El despido de al menos 140 trabajadores del Servicio Meteorológico Nacional generó preocupación en el sector y encendió alertas sobre el posible impacto en la capacidad de anticipar fenómenos climáticos extremos.
La medida, que forma parte de un ajuste más amplio, afecta especialmente a áreas clave como la Red de Observación, encargada de relevar datos en estaciones distribuidas en todo el país. Estos registros son fundamentales para elaborar pronósticos precisos y emitir alertas tempranas ante tormentas, granizo o inundaciones.

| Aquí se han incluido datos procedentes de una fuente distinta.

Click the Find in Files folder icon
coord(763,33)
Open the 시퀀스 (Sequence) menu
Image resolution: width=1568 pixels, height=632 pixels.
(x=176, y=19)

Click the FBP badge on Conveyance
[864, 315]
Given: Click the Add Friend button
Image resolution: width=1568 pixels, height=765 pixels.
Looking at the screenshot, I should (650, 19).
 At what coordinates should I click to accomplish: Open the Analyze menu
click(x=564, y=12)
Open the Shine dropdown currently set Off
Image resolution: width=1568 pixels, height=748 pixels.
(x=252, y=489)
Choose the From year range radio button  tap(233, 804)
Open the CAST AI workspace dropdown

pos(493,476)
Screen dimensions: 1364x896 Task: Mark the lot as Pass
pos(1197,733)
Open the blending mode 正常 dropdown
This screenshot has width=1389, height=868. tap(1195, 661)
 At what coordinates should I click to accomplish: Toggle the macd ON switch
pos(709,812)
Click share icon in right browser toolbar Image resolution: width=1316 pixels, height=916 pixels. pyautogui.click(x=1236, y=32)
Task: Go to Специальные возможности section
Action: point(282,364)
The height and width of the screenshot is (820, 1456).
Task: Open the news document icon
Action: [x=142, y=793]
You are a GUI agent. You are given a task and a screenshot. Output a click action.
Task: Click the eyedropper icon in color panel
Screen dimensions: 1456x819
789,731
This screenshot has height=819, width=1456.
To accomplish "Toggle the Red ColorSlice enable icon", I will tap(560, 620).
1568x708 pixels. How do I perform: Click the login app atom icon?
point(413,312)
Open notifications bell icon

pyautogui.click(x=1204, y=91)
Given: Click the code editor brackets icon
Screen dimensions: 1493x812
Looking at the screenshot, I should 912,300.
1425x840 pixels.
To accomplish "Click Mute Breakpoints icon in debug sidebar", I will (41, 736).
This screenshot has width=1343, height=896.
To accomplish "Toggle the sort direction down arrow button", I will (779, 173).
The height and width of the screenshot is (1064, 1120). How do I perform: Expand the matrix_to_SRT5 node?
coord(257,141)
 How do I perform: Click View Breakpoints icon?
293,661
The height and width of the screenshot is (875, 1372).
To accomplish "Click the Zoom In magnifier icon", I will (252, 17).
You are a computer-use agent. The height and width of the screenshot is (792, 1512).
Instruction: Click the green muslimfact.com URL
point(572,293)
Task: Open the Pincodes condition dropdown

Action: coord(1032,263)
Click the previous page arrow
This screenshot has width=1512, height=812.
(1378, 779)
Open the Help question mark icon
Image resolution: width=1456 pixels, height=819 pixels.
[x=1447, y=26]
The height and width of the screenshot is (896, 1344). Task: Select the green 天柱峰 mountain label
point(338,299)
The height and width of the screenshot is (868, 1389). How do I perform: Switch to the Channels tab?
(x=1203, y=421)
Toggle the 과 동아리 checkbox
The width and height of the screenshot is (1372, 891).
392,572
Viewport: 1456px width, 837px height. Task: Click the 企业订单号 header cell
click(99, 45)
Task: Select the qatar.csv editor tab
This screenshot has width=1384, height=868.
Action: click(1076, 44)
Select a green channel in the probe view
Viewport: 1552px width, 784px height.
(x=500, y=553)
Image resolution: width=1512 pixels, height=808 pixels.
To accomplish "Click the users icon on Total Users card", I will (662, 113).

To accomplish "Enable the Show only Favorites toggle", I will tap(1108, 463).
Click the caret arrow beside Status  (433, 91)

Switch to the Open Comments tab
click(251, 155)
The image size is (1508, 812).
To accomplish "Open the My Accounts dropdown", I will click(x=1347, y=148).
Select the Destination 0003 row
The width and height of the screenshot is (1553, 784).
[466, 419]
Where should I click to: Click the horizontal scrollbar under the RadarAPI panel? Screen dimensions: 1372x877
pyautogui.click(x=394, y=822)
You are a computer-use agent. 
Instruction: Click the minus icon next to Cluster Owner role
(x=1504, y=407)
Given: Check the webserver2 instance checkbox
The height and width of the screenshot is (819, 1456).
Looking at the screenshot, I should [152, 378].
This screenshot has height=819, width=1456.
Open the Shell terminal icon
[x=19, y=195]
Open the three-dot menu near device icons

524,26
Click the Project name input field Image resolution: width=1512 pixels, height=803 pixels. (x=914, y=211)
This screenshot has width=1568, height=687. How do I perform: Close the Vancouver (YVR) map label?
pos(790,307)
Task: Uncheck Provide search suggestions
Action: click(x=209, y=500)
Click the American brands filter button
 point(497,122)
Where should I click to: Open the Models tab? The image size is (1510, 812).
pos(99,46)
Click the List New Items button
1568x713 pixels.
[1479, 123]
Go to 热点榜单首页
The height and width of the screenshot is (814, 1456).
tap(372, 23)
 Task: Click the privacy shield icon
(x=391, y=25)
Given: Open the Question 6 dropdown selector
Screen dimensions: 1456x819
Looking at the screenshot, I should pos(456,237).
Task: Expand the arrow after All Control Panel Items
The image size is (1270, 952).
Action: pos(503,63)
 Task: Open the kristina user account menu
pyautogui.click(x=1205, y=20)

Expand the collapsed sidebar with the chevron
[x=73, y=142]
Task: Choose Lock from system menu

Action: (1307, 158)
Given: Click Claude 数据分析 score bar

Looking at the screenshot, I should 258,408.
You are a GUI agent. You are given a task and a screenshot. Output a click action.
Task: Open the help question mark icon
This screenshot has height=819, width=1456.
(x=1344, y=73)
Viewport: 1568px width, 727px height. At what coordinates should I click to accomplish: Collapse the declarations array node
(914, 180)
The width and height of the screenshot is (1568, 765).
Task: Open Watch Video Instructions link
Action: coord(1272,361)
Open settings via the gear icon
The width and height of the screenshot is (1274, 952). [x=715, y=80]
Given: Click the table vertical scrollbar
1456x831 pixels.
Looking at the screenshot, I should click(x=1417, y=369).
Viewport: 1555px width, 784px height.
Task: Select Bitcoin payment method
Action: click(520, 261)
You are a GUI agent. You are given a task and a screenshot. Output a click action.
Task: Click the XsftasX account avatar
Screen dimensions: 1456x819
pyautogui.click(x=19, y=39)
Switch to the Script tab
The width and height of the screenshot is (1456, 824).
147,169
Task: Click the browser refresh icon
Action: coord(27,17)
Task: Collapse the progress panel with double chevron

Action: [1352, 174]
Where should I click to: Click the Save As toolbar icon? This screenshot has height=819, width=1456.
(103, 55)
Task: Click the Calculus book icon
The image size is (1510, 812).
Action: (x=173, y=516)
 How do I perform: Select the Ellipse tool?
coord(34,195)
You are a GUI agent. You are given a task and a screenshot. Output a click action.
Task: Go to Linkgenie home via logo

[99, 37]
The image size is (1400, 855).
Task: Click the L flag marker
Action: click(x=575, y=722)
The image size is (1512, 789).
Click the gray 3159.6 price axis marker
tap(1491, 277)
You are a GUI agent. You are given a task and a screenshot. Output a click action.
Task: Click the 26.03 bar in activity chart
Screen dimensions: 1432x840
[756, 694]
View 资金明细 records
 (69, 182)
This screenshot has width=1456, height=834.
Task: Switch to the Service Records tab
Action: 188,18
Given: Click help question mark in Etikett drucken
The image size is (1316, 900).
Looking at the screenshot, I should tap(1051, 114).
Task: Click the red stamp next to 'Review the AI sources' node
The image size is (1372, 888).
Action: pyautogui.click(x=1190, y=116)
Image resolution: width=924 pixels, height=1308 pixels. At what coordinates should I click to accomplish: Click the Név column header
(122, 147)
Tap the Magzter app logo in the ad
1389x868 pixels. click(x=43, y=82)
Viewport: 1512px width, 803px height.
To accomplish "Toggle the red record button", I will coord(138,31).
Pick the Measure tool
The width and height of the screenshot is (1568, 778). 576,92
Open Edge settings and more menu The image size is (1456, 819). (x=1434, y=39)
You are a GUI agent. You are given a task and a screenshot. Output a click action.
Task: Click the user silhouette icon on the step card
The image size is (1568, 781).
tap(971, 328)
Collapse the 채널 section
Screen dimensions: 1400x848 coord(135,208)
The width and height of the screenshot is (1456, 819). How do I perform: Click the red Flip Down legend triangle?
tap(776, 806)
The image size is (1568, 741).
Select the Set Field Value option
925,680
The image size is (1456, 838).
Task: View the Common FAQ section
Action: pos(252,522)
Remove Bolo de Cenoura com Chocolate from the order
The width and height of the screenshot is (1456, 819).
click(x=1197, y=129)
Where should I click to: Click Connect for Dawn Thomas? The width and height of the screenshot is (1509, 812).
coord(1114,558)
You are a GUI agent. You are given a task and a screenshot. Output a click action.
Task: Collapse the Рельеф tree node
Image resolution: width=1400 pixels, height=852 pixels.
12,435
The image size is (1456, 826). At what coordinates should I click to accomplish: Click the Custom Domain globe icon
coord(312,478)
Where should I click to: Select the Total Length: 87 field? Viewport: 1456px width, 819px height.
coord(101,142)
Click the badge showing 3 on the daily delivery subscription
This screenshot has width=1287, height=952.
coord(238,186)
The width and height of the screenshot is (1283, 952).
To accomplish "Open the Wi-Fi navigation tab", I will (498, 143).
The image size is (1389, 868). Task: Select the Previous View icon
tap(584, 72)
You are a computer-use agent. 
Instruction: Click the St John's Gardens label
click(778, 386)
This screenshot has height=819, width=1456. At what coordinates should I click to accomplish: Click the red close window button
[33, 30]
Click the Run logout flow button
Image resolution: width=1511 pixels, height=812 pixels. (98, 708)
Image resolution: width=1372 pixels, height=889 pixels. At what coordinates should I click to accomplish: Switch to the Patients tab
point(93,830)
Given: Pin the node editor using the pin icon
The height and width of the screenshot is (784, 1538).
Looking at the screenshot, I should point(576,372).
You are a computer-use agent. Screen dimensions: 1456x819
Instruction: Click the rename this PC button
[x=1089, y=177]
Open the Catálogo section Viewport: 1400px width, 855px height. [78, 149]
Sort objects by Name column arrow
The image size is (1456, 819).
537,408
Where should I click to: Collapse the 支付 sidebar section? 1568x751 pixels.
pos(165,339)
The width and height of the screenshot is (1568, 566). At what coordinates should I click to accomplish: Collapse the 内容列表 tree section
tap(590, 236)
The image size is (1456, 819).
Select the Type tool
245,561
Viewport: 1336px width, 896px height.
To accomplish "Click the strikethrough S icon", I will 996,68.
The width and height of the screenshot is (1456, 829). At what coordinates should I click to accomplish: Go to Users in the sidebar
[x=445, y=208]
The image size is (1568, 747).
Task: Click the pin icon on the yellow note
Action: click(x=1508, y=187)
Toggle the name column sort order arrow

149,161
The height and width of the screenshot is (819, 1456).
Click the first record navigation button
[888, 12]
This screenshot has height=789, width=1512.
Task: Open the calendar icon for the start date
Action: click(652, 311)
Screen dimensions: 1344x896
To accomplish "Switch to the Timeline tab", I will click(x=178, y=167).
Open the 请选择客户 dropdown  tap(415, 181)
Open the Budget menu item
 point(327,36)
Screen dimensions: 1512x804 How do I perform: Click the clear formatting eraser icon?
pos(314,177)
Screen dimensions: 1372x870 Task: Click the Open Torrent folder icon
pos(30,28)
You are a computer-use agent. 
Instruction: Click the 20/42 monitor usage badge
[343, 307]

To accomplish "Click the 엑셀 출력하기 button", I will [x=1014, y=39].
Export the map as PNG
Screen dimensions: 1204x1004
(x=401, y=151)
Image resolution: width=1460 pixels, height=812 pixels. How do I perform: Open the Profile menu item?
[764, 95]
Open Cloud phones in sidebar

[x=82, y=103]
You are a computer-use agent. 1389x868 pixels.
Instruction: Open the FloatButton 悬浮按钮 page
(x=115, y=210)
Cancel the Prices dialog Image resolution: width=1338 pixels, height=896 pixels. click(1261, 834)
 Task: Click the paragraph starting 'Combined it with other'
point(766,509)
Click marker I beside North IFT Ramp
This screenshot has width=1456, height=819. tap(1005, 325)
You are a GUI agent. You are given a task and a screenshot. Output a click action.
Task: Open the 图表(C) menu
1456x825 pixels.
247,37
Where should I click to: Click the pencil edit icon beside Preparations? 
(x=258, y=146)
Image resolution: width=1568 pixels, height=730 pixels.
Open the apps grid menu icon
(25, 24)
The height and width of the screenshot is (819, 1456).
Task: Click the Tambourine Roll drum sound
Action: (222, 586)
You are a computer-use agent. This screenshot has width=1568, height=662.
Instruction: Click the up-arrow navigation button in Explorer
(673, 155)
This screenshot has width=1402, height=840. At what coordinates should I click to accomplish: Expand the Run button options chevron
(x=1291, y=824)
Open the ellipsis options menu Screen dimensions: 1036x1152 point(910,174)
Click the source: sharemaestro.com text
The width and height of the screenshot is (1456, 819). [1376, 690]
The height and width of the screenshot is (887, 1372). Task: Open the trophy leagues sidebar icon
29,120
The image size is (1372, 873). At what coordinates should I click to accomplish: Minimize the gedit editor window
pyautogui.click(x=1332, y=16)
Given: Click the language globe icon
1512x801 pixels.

Según trascendió, los despidos podrían continuar hasta alcanzar unos 240 trabajadores, lo que profundizaría el recorte en un organismo estratégico para la prevención de desastres naturales. Los telegramas comenzaron a enviarse en los últimos días, pese a reclamos y manifestaciones del personal frente a la sede del organismo.
Desde el sector advierten que la reducción de recursos humanos podría afectar directamente el funcionamiento del sistema de alertas, una herramienta clave para que la población y distintos sectores productivos puedan anticiparse a eventos climáticos adversos.
El contexto agrava la preocupación: en los últimos años, el cambio climático intensificó fenómenos como olas de calor, lluvias intensas, ciclogénesis e inundaciones, lo que aumenta la necesidad de contar con información precisa y oportuna.
Además del impacto operativo, los recortes también alcanzan el financiamiento destinado a obras públicas, incluidas las de infraestructura hídrica, lo que podría limitar la capacidad de respuesta ante emergencias.
El escenario abre interrogantes sobre la capacidad del sistema meteorológico para sostener su nivel de cobertura y precisión en un momento en el que la anticipación resulta clave para mitigar riesgos.